The more flow docs you create, the easier it is for anyone — human or AI — to understand and work on your codebase.
This is the final step and it's the one that makes your project truly self-sufficient. Up until now, you've been using the global doc master agent and the global review skills — they work on any project but don't know the specifics of yours. Now that your project is built and working, create local versions that are tailored to your codebase.
Use the agent-development plugin to generate a local version of the doc master that understands your specific project:
/agent-development
Create a local doc master agent for this project. It should work like the global
doc-master agent but be aware of this project's tech stack, folder structure,
database schema, API patterns, and coding conventions. It should reference the
actual code when writing docs.
This creates a project-specific agent in .claude/agents/ that knows your routes, your models, your services — so when it writes docs, it references your actual code instead of generic patterns.
Use the skill-development plugin to create local versions of the review skills:
/skill-development
Create a local review-doc skill for this project. It should work like the global
global-review-doc skill but be adapted to this project's tech stack, architecture,
and conventions. It should know which files to check, which patterns to verify,
and which security domains are relevant.
/skill-development
Create a local review-code skill for this project. It should work like the global
global-review-code skill but be tailored to this project's framework, folder structure,
and coding patterns. It should know the project's architecture and check against
the actual conventions used here.
The global tools are general-purpose — they work everywhere but know nothing about your specific project. The local versions inherit the same review phases, output formats, and thoroughness, but they're pre-loaded with knowledge of your codebase. They check against your actual patterns, your actual routes, your actual models. Reviews are faster and more accurate because the tools already know the lay of the land.
Think of it this way: the global tools got you from zero to a working project. The local tools keep that project healthy as it grows.
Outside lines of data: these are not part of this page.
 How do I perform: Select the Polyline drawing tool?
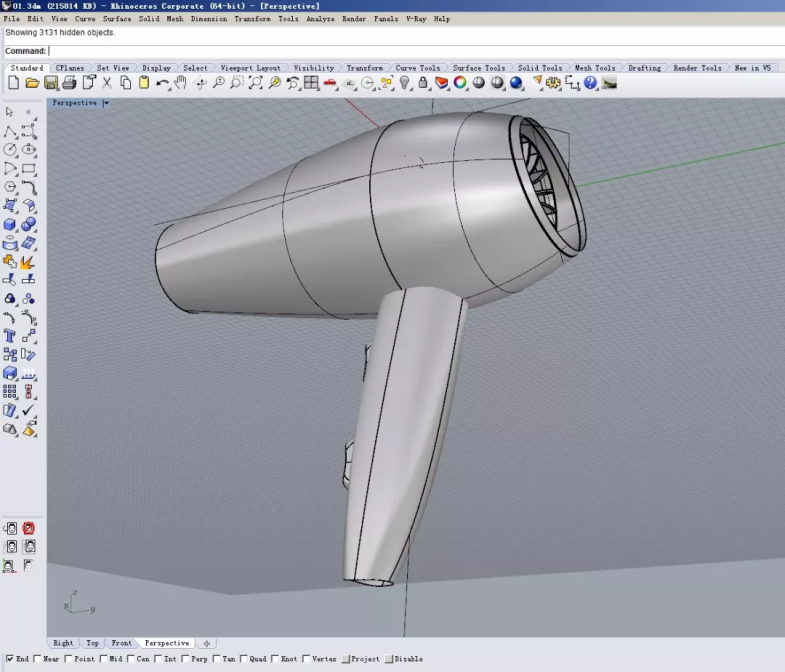click(x=11, y=131)
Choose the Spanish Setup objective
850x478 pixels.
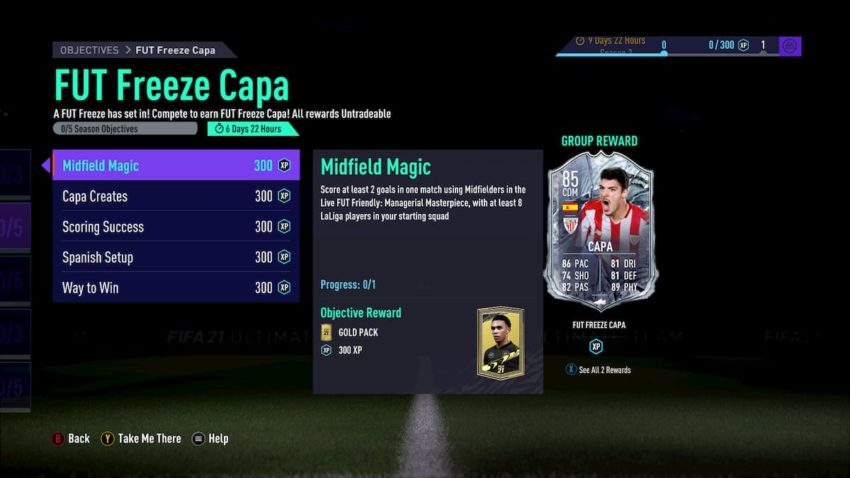click(x=176, y=257)
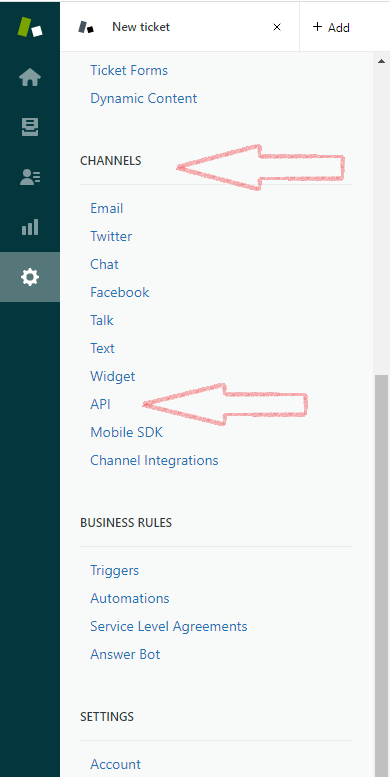390x777 pixels.
Task: Click the Zendesk logo
Action: tap(30, 27)
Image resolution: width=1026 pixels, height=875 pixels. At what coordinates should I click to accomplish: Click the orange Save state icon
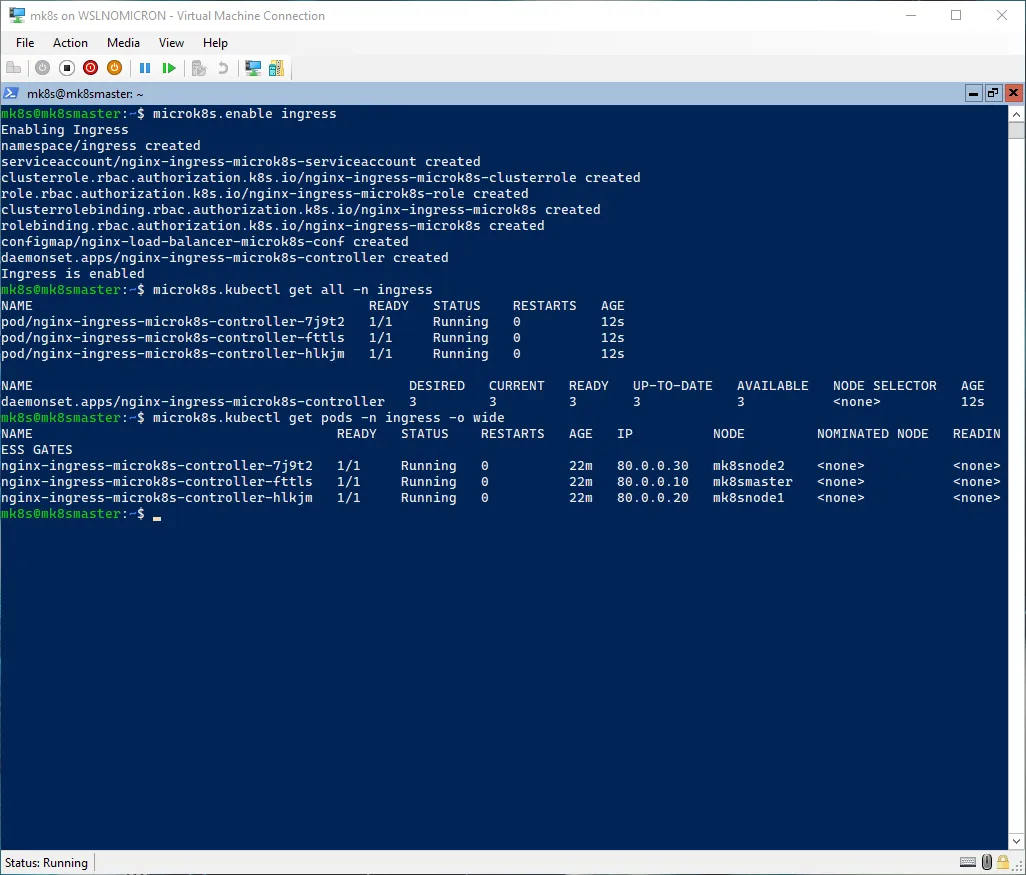tap(114, 68)
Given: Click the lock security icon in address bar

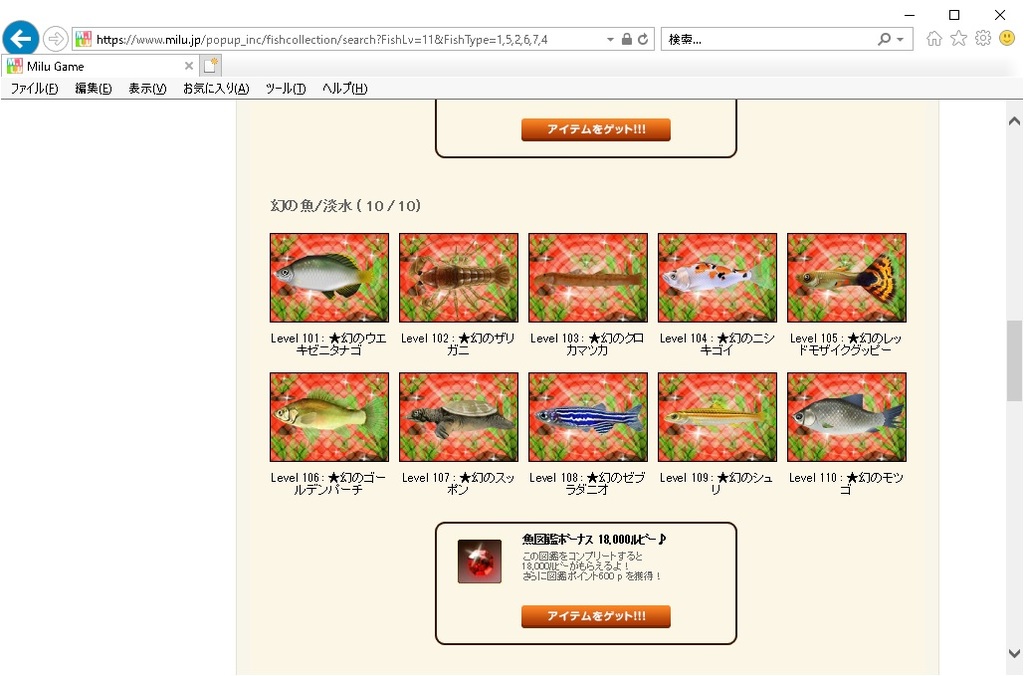Looking at the screenshot, I should point(627,39).
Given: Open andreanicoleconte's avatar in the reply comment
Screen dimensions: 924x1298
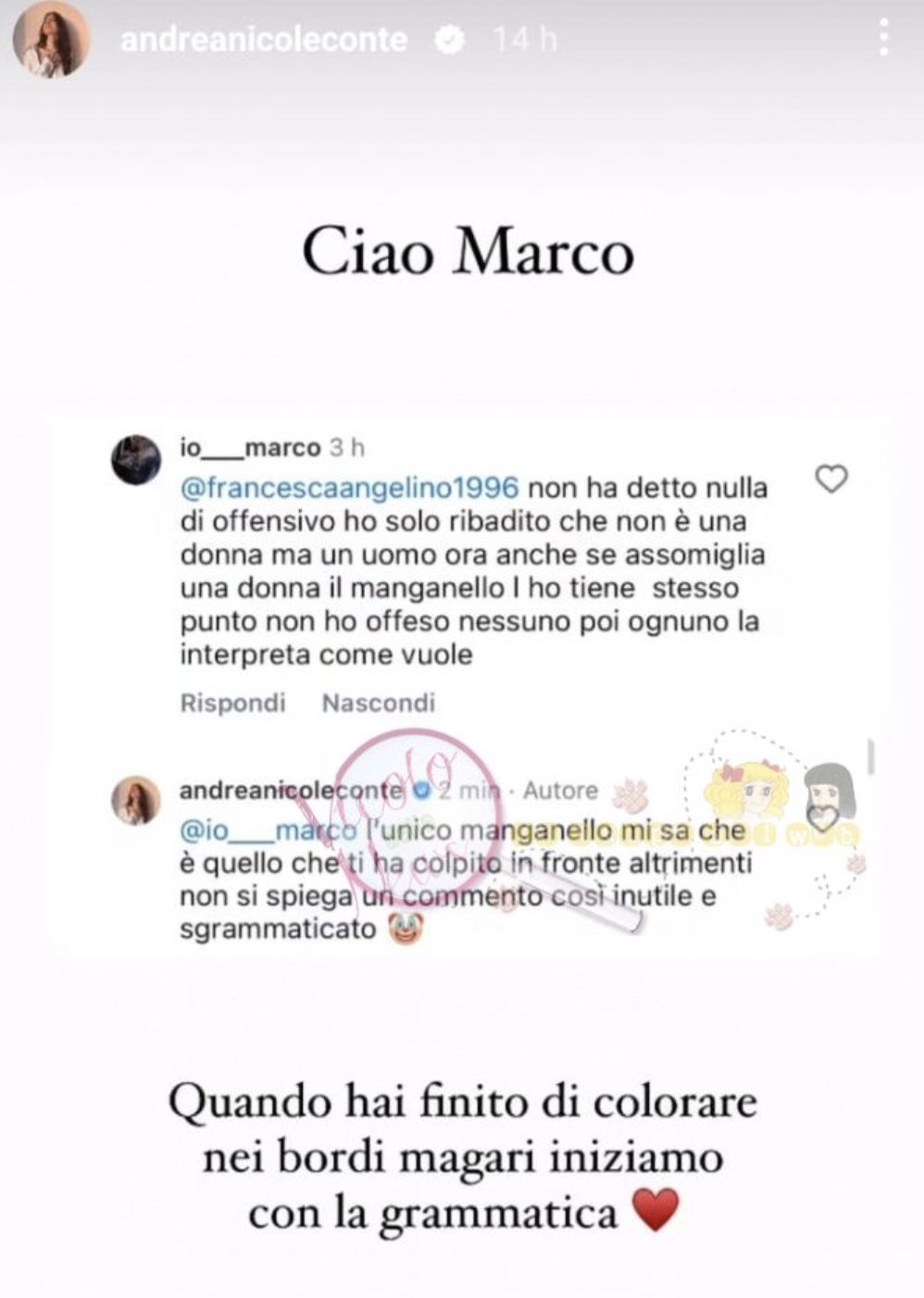Looking at the screenshot, I should click(136, 801).
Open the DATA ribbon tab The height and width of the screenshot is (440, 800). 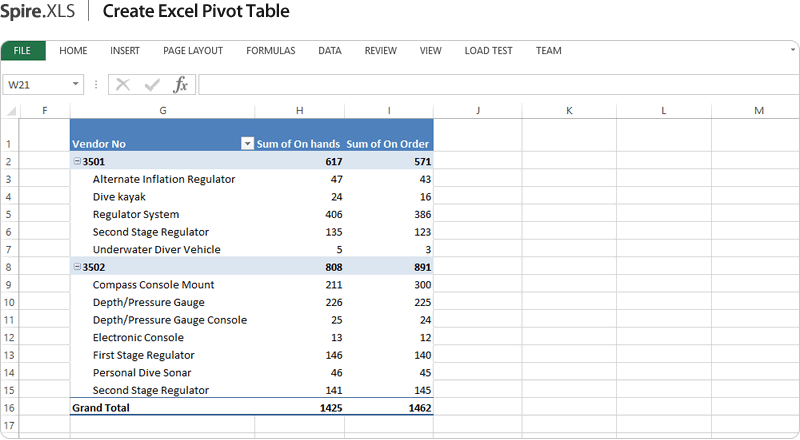pos(330,51)
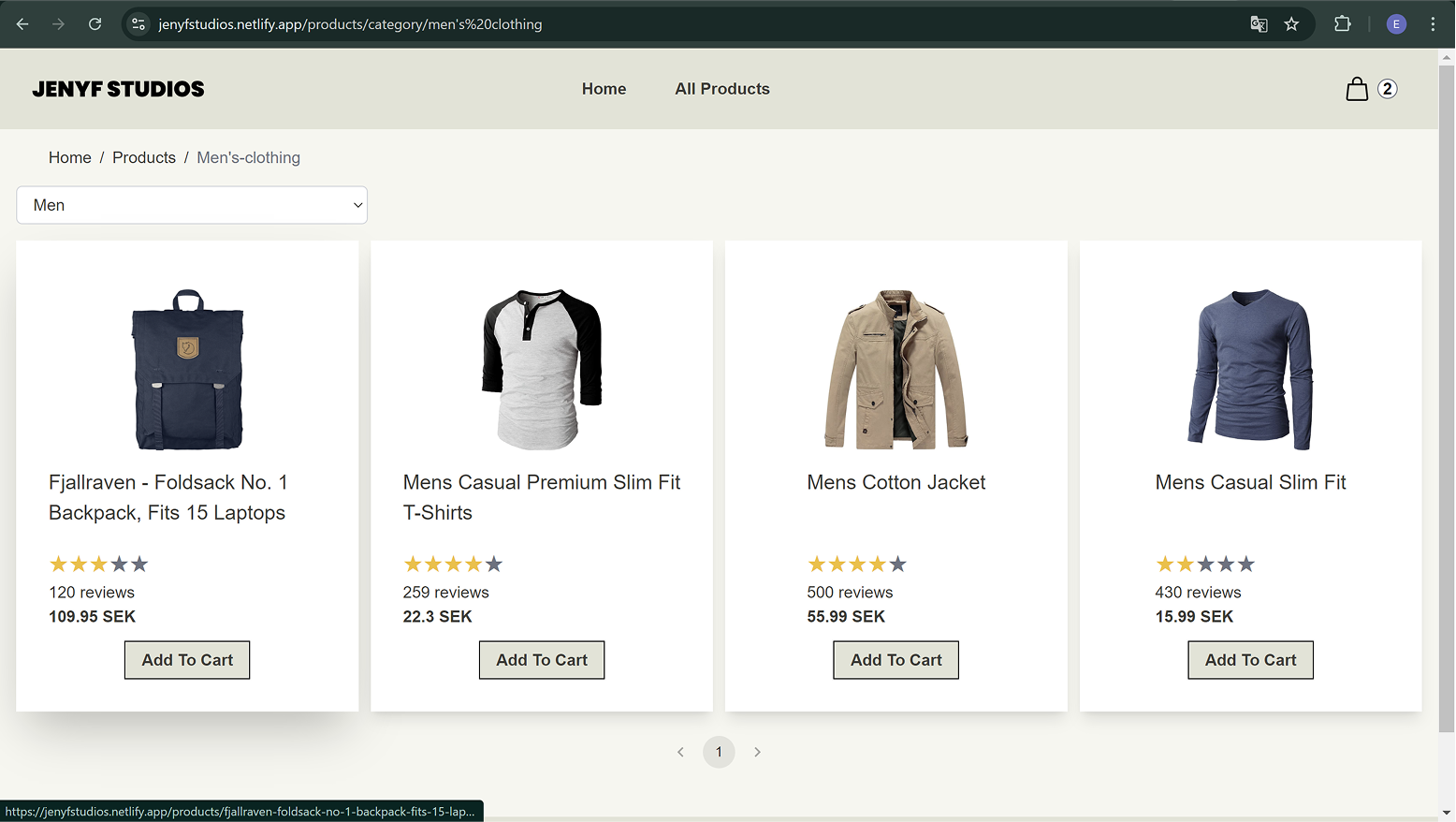Open the Products breadcrumb link

(x=143, y=157)
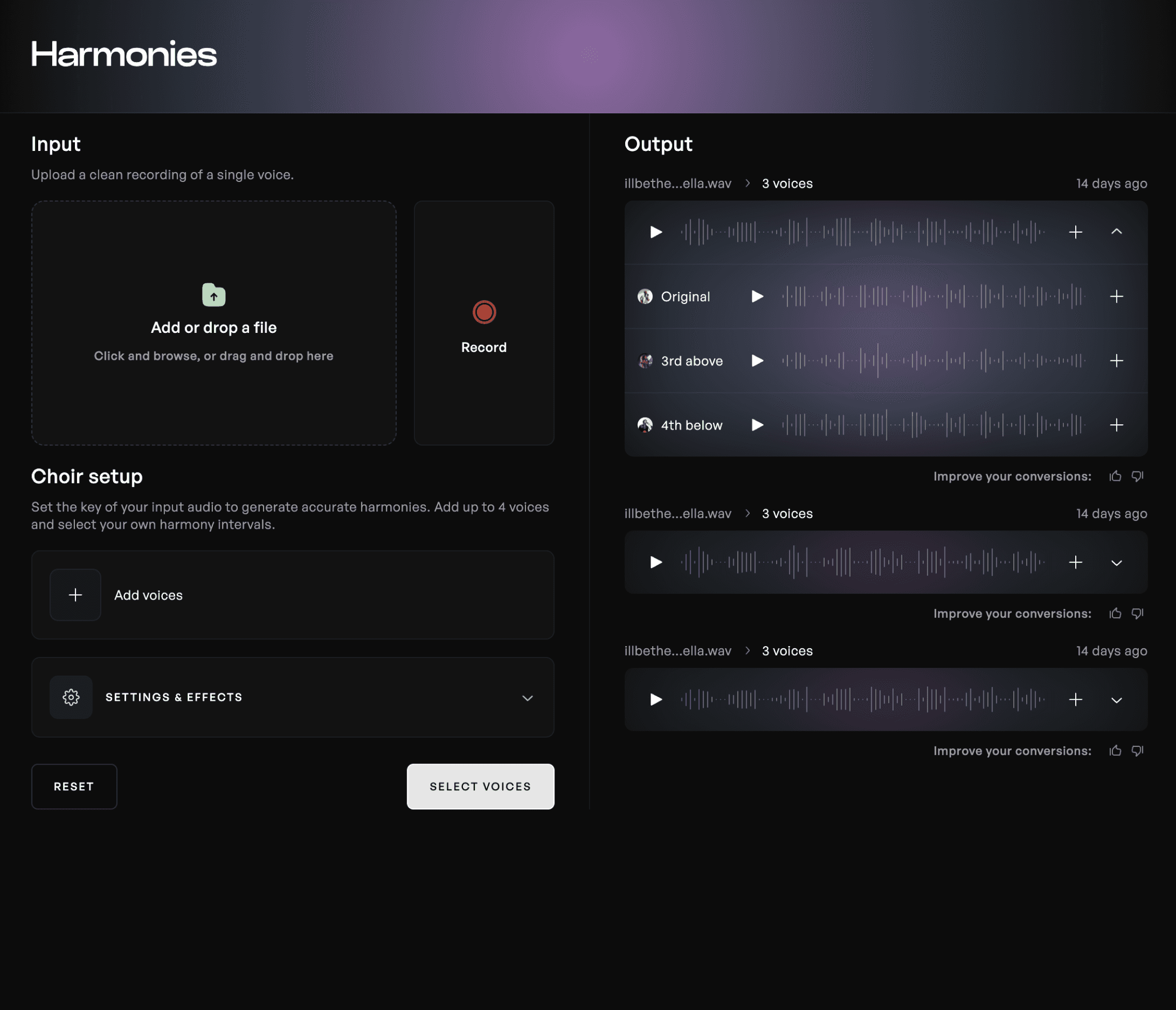Click the settings gear icon
Viewport: 1176px width, 1010px height.
(71, 697)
1. Create folder, open Claude → mkdir my-project && cd my-project && claude
2. Write planning doc → @global-doc-master [describe your project]
3. Answer the agent's questions → Be specific, cover edge cases
4. Review the doc → /global-review-doc docs/planning/your-plan.md
5. Fix until READY → @global-doc-fixer handles the review-fix loop
6. Generate project-specific agents → /agent-development
7. Run agents in parallel → Tell Claude to run all agents and build
8. Review the code → /global-review-code src/
9. Fix issues (doc master for big ones) → @global-doc-master [describe the issue]
10. Test (curl for backend, Playwright for frontend)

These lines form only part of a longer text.